Wednesday, June 22, 2011
China has released international artist Ai Weiwei after a two-and-a-half month detention for economic crimes. Ai's work is currently on view at MCASD.
Beijing police have released internationally acclaimed artist Ai Weiwei after detaining him for more than two months.
Chinese state media states Ai was released on bail after confessing to tax evasion and because he has a chronic illness.
Ai's arrest in a Beijing airport on April 3rd and his subsequent detention by authorities sparked protests here in San Diego and around the world. In May, the Museum of Contemporary Art San Diego held a 24-hour sit-in to protest his detainment.
No explanation was given for Ai's arrest early on and his family was not notified of his whereabouts. Authorities later announced he was being held on a charge of economic crimes.
Ai's detainment was part of a crackdown in China on people the government considers dissidents.

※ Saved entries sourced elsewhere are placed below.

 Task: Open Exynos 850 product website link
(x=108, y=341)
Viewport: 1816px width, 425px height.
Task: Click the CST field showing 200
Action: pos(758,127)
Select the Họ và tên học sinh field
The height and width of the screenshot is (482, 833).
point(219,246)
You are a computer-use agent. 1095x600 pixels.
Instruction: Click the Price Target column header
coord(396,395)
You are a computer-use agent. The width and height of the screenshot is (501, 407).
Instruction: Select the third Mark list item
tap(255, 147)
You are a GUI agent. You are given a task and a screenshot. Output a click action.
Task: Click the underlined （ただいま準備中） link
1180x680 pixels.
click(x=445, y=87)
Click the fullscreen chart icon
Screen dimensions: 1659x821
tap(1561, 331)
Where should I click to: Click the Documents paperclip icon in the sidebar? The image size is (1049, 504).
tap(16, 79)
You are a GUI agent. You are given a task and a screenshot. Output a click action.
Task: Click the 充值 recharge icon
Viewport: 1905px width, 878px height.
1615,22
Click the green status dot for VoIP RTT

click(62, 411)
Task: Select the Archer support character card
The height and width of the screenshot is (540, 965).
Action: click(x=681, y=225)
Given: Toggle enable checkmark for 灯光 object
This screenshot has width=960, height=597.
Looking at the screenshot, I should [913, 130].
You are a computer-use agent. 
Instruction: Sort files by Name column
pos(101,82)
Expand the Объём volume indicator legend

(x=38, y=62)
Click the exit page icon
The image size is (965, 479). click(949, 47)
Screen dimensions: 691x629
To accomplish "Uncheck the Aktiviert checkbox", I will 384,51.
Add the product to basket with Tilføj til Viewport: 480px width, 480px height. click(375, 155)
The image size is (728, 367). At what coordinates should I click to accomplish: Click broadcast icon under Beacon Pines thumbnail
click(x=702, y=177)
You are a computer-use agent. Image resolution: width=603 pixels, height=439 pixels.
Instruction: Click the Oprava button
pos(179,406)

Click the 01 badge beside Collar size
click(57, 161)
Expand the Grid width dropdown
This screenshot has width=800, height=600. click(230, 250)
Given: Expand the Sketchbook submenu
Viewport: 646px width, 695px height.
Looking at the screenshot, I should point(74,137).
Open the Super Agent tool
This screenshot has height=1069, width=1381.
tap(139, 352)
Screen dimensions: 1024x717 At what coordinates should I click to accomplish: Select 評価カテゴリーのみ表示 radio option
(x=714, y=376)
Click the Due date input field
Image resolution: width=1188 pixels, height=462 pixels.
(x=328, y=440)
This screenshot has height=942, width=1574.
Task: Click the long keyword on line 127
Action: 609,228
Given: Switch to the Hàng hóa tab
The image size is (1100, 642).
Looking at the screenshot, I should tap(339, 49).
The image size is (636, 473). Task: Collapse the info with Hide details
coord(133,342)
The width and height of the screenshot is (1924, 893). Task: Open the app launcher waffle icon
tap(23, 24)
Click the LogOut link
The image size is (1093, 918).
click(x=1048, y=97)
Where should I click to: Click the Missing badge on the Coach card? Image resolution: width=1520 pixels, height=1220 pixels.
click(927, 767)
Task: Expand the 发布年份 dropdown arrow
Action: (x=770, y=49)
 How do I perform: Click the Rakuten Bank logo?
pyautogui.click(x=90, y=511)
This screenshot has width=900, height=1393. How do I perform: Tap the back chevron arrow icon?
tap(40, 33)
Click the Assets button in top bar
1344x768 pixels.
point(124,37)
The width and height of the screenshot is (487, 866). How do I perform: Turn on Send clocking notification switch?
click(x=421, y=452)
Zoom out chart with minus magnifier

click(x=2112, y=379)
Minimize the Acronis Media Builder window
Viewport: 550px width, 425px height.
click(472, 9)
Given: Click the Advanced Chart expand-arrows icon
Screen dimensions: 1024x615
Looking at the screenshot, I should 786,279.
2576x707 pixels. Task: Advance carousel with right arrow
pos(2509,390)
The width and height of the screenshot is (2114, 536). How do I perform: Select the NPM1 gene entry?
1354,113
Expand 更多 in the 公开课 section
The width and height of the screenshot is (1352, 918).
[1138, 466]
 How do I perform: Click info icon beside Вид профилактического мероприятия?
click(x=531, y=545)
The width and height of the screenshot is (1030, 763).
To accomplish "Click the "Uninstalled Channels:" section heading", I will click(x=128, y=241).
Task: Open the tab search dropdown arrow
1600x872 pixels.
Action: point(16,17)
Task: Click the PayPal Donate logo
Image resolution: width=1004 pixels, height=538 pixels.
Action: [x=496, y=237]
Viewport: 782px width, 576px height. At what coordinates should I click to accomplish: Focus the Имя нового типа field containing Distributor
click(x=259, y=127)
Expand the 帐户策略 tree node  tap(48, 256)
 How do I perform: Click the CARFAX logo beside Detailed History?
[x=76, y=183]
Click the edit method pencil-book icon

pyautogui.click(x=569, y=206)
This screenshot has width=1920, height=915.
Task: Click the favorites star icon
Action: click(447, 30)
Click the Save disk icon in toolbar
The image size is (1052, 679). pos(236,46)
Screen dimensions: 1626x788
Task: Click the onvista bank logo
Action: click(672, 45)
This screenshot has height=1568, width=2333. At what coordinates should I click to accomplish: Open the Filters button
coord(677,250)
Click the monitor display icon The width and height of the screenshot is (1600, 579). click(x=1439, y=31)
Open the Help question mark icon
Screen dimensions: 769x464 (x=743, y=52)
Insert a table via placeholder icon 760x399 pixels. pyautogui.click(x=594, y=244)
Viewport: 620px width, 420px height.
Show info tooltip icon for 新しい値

Many speculated that the crackdown stemmed from fears that the "Jasmine Revolution" in the Middle East would take root there.
In an interview on KPBS' These Days in April, MCASD Director Hugh Davies explained Ai's history with political protest:
He's always been provocative. His father was a dissident, a poet who was widely read in the thirties and '40s, and then in 1957 he was banished to western China to live on a farm. I guess the year that Ai Weiwei was born was the year he was banished. So Ai Weiwei has grownup with a family history of protest and challenging the government. And obviously during the communist regime, this has not been an easy thing to do. For instance, after the Sichuan earthquake which killed so many school children, Ai Weiwei drew a lot of attention through websites and twitter and that sort of thing to the fact that these buildings did not comply with building regulations, that there had been briberies, and that the contractors had used inadequate materials. And if you see the photographs, there are schools that collapsed and killed these children where the apartment buildings and shops and offices are untouched. And the government doesn't like this attention being brought to it.
Ai is one of China's most famous artists and is best known for helping design Beijing's Olympic Stadium, known as the Bird's Nest.
A sculpture by Ai Weiwei is currently on view at MCASD and is in the process of being purchased for the museum's permanent collection, though that process has run into problems related to Ai's detainment.
The officially sanctioned story from Chinese state media regarding Ai's release also states:
"The decision comes also in consideration of the fact that Ai has repeatedly said he is willing to pay the taxes he evaded, police said. The Beijing Fake Cultural Development Ltd, a company Ai controlled, was found to have evaded a huge amount of taxes and intentionally destroyed accounting documents, police said."
Ai Weiwei's "Marble Chair(s)" will be on view at MCASD through July 10th.